## EXCERPTED PASSAGE
------------
Call to end ‘corridor care’
Petition to end use of unacceptable treatment locations submitted by doctors leaders
Doctors and nurses in Wales have launched a joint petition calling for an immediate end to the unsafe and undignified practice of ‘corridor care’.
BMA Wales and the RCN (Royal College of Nursing) are calling on the Welsh Government to take urgent action to address the spectacle of patients being treated in inappropriate settings, such as hospital corridors, waiting rooms and even dining areas.
Speaking today at a launch event in Cardiff, BMA Cymru Wales council chair Iona Collins and RCN Wales executive director Helen Whyley warned that the sight of patients being cared for in unsafe and inappropriate surroundings was becoming normalised.
Pointing to the critical shortage of beds, Dr Collins said that fundamental principles of the NHS such as providing treatment based on clinical priority were not being met, with patients being left in corridors to face dangerous and dehumanising conditions.
Ms Whyley meanwhile said she hoped the joint petition would give a voice to doctors and nurses, many of whom often felt powerless to speak out about the conditions facing their patients.
‘Undignified’
She said: ‘Every day our members, our nurses, our doctors, our healthcare support workers and other healthcare staff are being asked to care for patients in inappropriate places, places that are undignified and unacceptable.
‘It isn’t acceptable to hear about an elderly lady who sat in a chair for six days while she was being treated. It isn’t acceptable to hear about a person who had a mental health condition being pushed in front of a fire exit because there was nowhere else to put them.
------------
## PROVIDED MATERIAL
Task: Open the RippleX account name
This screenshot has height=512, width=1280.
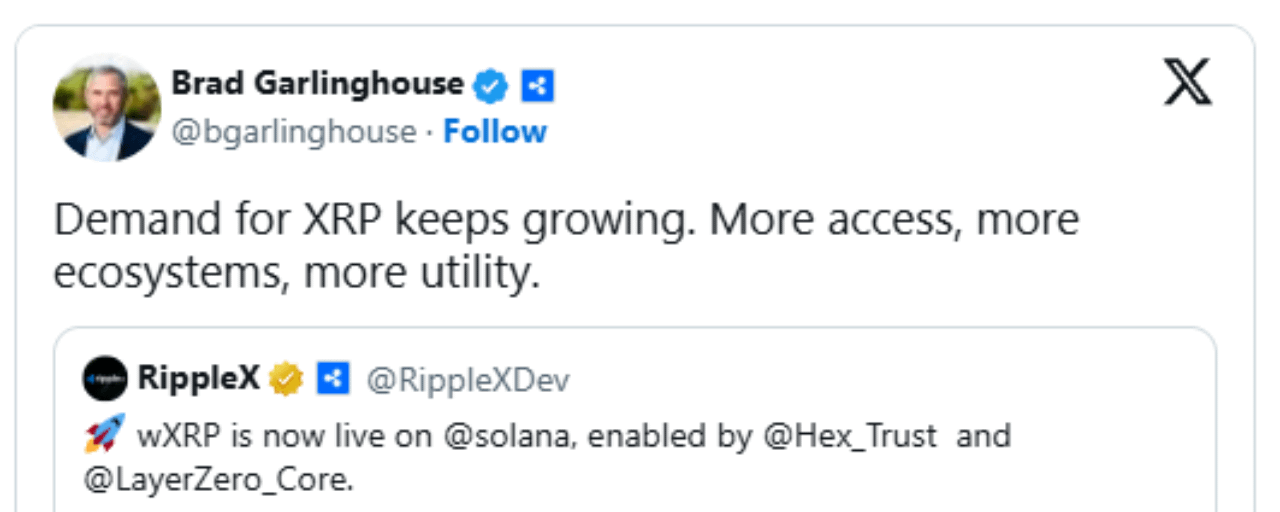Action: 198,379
------------
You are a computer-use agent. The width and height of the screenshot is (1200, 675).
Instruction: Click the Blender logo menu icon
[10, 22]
------------
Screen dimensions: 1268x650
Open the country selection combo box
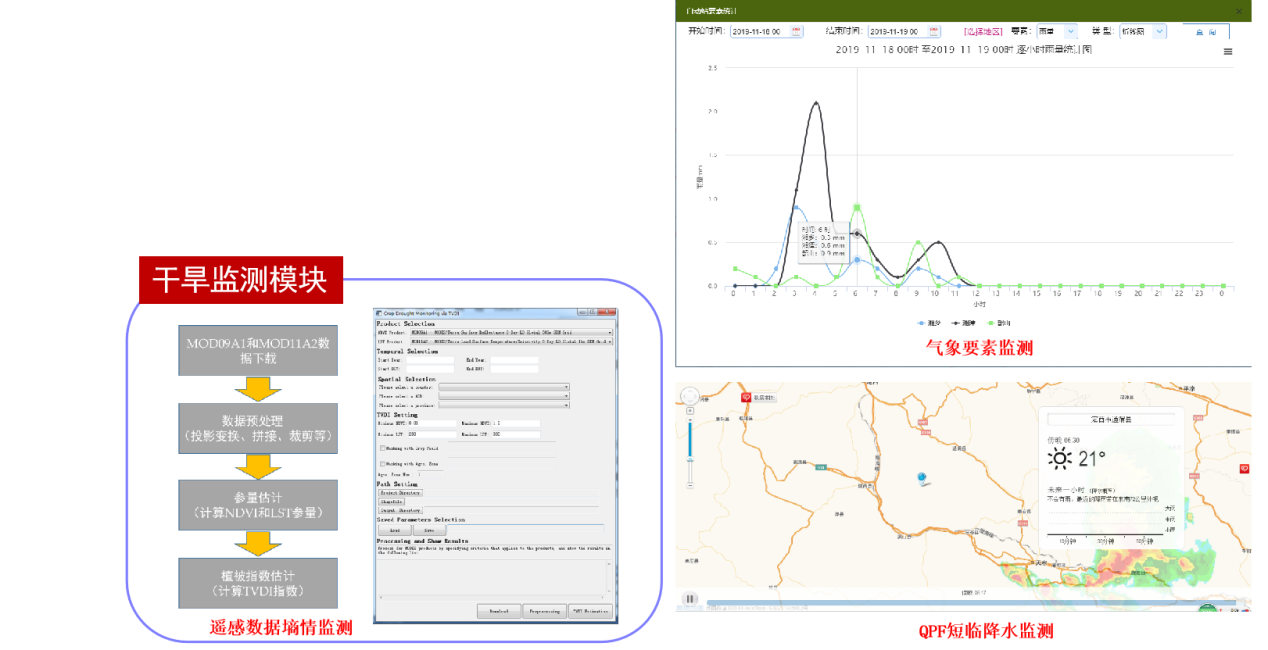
------------
## TASK 1
In the corridor care article, which inappropriate settings does the sentence about what BMA Wales and the RCN ask of the Welsh Government give as examples of where patients are being treated?
## TASK 2
Can you output the part of the corridor care article starting at "Speaking today at" and ending at "was becoming normalised.", copied word for word?

## OUTPUT 1
Hospital corridors, waiting rooms, and dining areas.

## OUTPUT 2
Speaking today at a launch event in Cardiff, BMA Cymru Wales council chair Iona Collins and RCN Wales executive director Helen Whyley warned that the sight of patients being cared for in unsafe and inappropriate surroundings was becoming normalised.